● The problem
Copy out exactly the stretch of the listing below that begins at the line containing "Click the 24時間以内に" and ends at the line containing "Open the File", and copy nothing outside it.

● Information provided
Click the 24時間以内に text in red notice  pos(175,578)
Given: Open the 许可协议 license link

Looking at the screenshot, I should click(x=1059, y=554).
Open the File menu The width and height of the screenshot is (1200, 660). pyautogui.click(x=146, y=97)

* * *

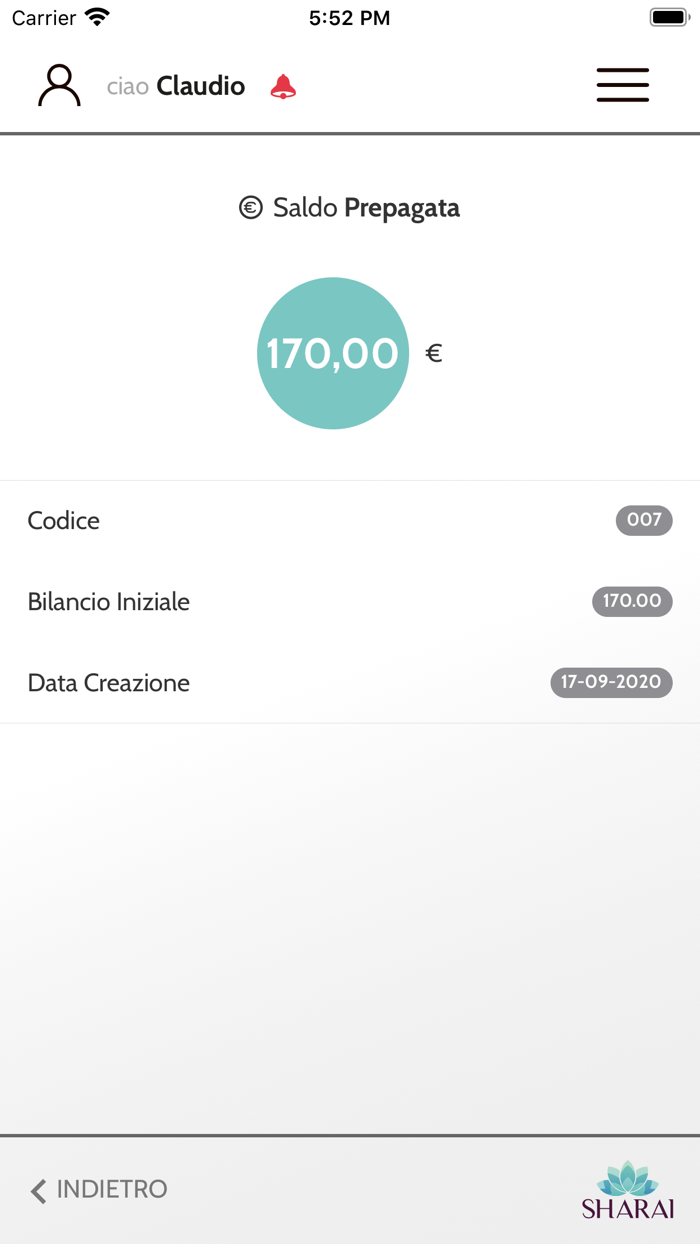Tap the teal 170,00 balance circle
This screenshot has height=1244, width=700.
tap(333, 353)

--

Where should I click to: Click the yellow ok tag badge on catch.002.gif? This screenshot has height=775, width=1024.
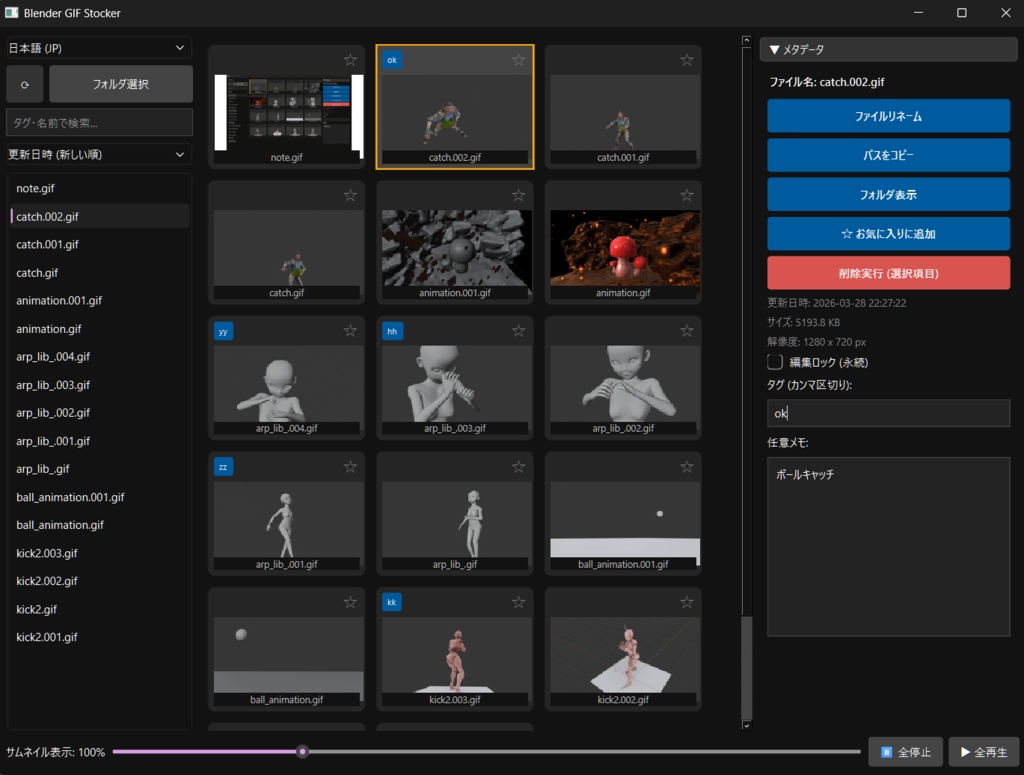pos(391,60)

● Answer section
Click the 24時間以内に text in red notice  pos(175,578)
Given: Open the 许可协议 license link

Looking at the screenshot, I should click(x=1059, y=554).
Open the File menu The width and height of the screenshot is (1200, 660). pyautogui.click(x=146, y=97)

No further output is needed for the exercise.